Mining Bitcoin and other cryptocurrencies has evolved from a hobby that people could conduct in their basements to a cottage industry that has become an increasingly centralized part of the economy. It’s become a costly endeavor that necessitates specialized hardware, and it’s still quite energy-intensive. This goes against one of the founding principles of blockchain technology, which is that it should be decentralized. The Ravencoin project is an attempt to buck these trends by allowing anyone with a standard PC to mine, issue tokens, and transfer assets.
Ravencoin (RVN) has piqued your interest, but you’re not sure what it is or where to start? No problem. This article covers everything you need to know about the cryptocurrency.
Ravencoin is a blockchain that allows anyone to create tokens on its network for a number of reasons, as long as the token’s primary function is to facilitate transfer. Ravencoin’s coding architecture is based on a Bitcoin fork, and the project provides token issuers with an alternative to smart-contract-centric blockchains such as Ethereum. Ravencoin’s key advantage over other platforms is its decentralization-friendly consensus method and security model.
The Ravencoin crypto project was created in 2018 by a trio of co-founders: Bruce Fenton, Joel Weight, and Tron Black. Unlike the majority of the crypto community, all three of them had prior experience in business and software development before embarking on this initiative.

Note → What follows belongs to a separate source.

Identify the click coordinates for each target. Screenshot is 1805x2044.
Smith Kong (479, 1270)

Fenton was already well-known in the crypto community, having served on the board of directors and as executive director of the Bitcoin Foundation. He had a remarkable career in investment banking prior to his entrance into blockchains, dating back to the 1990s, when he was vice president of Morgan Stanley.
Overstock.com, the parent firm of Medici Ventures, which built the Ravencoin blockchain, employs Weight as its chief technical officer. He was previously the chief operating officer and chief technology officer of Medici Ventures and is a software developer with experience dating back to the dot-com era.

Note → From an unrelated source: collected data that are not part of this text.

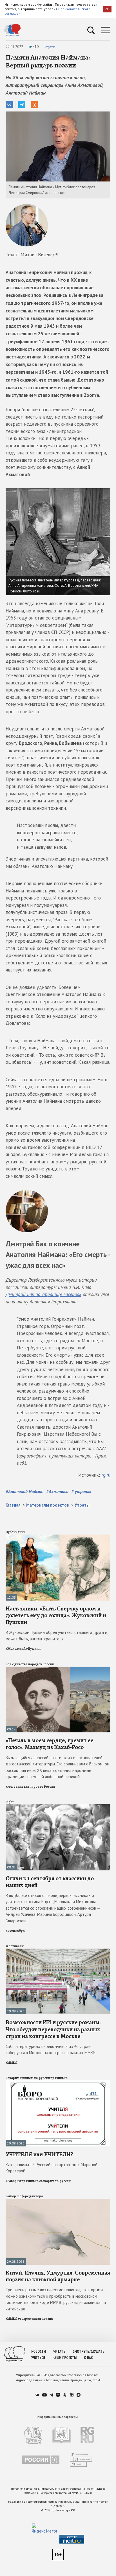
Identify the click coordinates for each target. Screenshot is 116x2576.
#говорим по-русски (55, 2181)
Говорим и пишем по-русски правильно (37, 2078)
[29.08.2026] (58, 1951)
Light (10, 1802)
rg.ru (105, 1475)
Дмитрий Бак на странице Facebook (43, 1294)
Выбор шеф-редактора (24, 2196)
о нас (88, 2357)
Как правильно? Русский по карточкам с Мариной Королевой (51, 2168)
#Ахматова (57, 1491)
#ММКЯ (11, 2062)
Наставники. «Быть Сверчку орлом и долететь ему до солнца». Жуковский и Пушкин (56, 1615)
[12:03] (58, 1537)
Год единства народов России (30, 1664)
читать (59, 2351)
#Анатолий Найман (24, 1491)
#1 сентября (15, 1930)
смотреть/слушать (88, 2351)
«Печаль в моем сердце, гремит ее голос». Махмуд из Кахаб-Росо (49, 1743)
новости (38, 2351)
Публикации (15, 1532)
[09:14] (58, 1669)
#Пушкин (33, 1648)
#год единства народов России (30, 1786)
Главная (13, 1505)
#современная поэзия (35, 2318)
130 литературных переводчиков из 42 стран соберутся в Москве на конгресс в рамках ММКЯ (50, 2050)
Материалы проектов (47, 1505)
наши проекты (64, 2357)
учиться (38, 2357)
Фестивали (15, 1946)
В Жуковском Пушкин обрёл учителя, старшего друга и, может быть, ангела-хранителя (57, 1636)
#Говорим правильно (22, 2181)
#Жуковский (16, 1648)
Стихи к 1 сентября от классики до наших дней (50, 1881)
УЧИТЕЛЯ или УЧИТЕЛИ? (39, 2154)
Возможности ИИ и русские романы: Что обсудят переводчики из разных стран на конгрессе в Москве (53, 2029)
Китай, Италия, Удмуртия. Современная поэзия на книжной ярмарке (58, 2276)
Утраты (49, 46)
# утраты (81, 1491)
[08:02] (58, 1806)
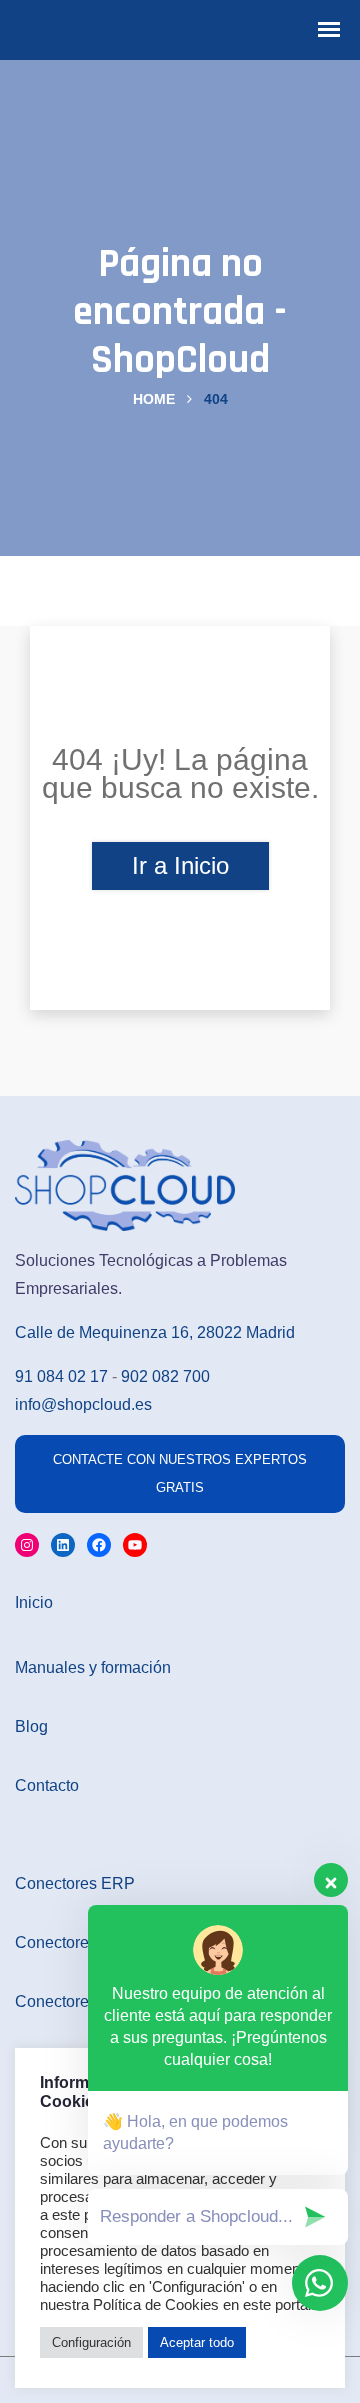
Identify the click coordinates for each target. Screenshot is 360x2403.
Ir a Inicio (180, 865)
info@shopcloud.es (83, 1404)
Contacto (47, 1785)
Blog (31, 1726)
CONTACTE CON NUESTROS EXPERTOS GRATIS (180, 1473)
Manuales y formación (93, 1667)
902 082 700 (165, 1376)
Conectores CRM (76, 2001)
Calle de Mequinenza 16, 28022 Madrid (155, 1332)
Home (154, 399)
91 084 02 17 (61, 1376)
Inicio (34, 1602)
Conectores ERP (75, 1883)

Black, like the other co-founders, has had a lengthy and successful career as the CEO of various software development companies. He has been involved in a number of crypto projects since 2013, including co-founding CoinCPA and Verified Wallet and serving as a senior software developer at t0.com. When Ravencoin was developed and launched, he was the primary software developer at Medici Ventures, and he is now the president of the Ravencoin Foundation.
Although Ravencoin’s programming is based on Bitcoin, it has its own network, asset, and protocol regulations. Other parameters have been tweaked to encourage asset issuance and communication among users of specific tokens on the network.
Ravencoin uses a variant of the Proof-of-Work (PoW) consensus method dubbed KAWPOW to keep its network in sync, with the goal of lowering the barrier to entry for mining on its network.
KAWPOW is utilized by a network of computers running the Ravencoin software to secure the network, validate transactions, and distribute freshly minted RVN, similar to PoW on Bitcoin.
A user must burn (or destroy) a specified number of RVN coins and give their token a unique name in order to generate a new crypto asset.
Issuers can declare unique attributes for their token at the time of creation, such as the number of tokens produced, the number of decimal places it can be fractioned to, and its fungibility.
Any token issuer, for example, can give RVN awards to their token holders, allowing for the distribution of dividends inside an organization or the creation of incentives within a community.
Ravencoin also allows token issuers to send messages to anybody who owns their tokens, allowing specific holders to be notified when new proposals need to be voted on.
Due to the transferability of all RVN tokens, token holders can not only delegate their vote to other network users, but they can also sell their interest in a community at any time.
Ravencoin, in particular, is meant to be mined by a standard computer. Instead of a government regulating the money supply, as governments do, the supply of circulating cryptocurrency grows as it is mined. Miners for most cryptocurrencies use specialized hardware to perform difficult math problems in order to create new blocks, and they may be paid a fee or a block reward for their efforts. Miners, for example, get 6.25 bitcoins for each Bitcoin block they mine and add to the blockchain.
While Satoshi Nakamoto, the cryptocurrency’s originator (or group of founders), intended for it to be decentralized, the technological know-how and advanced processing technology required to mine it has resulted in the cryptocurrency’s centralization around a small group of miners.
Mining has become more centralized in a few locations of China, where cheap electricity is abundant, in recent years, because enormous amounts of energy are now required to mine Bitcoin. Critics have pointed out that bitcoin mining’s concentration negates one of the technology’s key benefits: decentralization.
Many mining nodes would be required to pull their weight in a genuinely decentralized coin.
The Ravencoin blockchain seeks to address this by generating math problems that can be solved by standard computer hardware. Ravencoin, in particular, employs unique algorithms to eliminate the need for specialized technology to mine the digital currency. This prevents the complexity of the riddles from increasing too quickly, driving out would-be miners.